Осужденные жить посреди восхитительного пейзажа, оранцы с триумфом вышли из этого сурового испытания, застроив свой город безобразными сооружениями. Ожидаешь увидеть город, открытый морю, вымытый, освеженный легким вечерним ветром. А находишь, если не считать испанского квартала[16], городок, повернутый спиной к морю, который застраивался вокруг самого себя наподобие улитки. Оран – это большая круговая желтая стена, крытая суровым небом. Сначала блуждаешь в лабиринте, ищешь моря, как нити Ариадны, но делаешь круг за кругом по этим желтым гнетущим улицам. В конце концов, некий Минотавр пожирает оранцев: это скука. Оранцы давно уже больше не блуждают по своему лабиринту. Они согласны быть съеденными.

▸ ДАННЫЕ:
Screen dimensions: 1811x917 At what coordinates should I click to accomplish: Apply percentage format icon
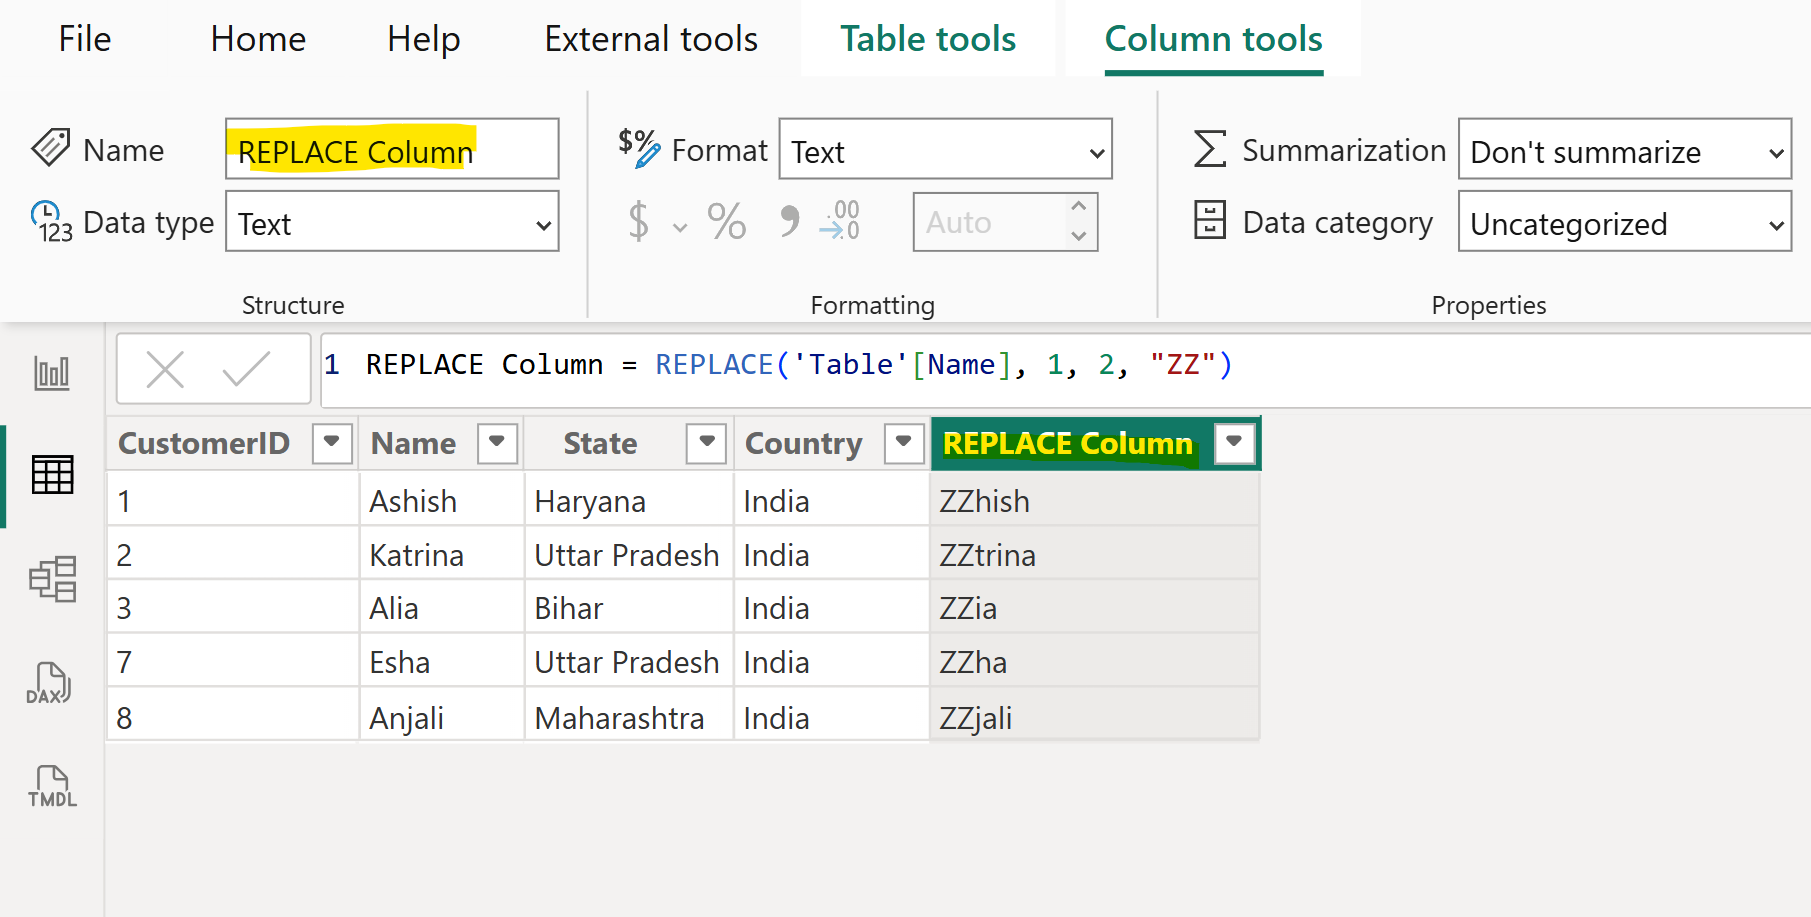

▸ ЗАДАНИЯ:
1 – Что, согласно отрывку об Оране, пожирает оранцев?
2 – Перепишите без изменений часть отрывка об Оране, начиная со слов «Осужденные жить посреди» и до слов «согласны быть съеденными.» включительно.
3 – Перескажите отрывок об Оране в двух предложениях.
Данные здесь приведены как отдельный материал.

▸ ОТВЕТЫ К ЗАДАНИЯМ:
1 – Скука.

2 –
Осужденные жить посреди восхитительного пейзажа, оранцы с триумфом вышли из этого сурового испытания, застроив свой город безобразными сооружениями. Ожидаешь увидеть город, открытый морю, вымытый, освеженный легким вечерним ветром. А находишь, если не считать испанского квартала[16], городок, повернутый спиной к морю, который застраивался вокруг самого себя наподобие улитки. Оран – это большая круговая желтая стена, крытая суровым небом. Сначала блуждаешь в лабиринте, ищешь моря, как нити Ариадны, но делаешь круг за кругом по этим желтым гнетущим улицам. В конце концов, некий Минотавр пожирает оранцев: это скука. Оранцы давно уже больше не блуждают по своему лабиринту. Они согласны быть съеденными.

3 – Оранцы застроили свой город посреди восхитительного пейзажа безобразными сооружениями, и, кроме испанского квартала, он повернут спиной к морю и похож на лабиринт желтых гнетущих улиц. Оранцев пожирает скука, и они давно уже не блуждают по своему лабиринту и согласны быть съеденными.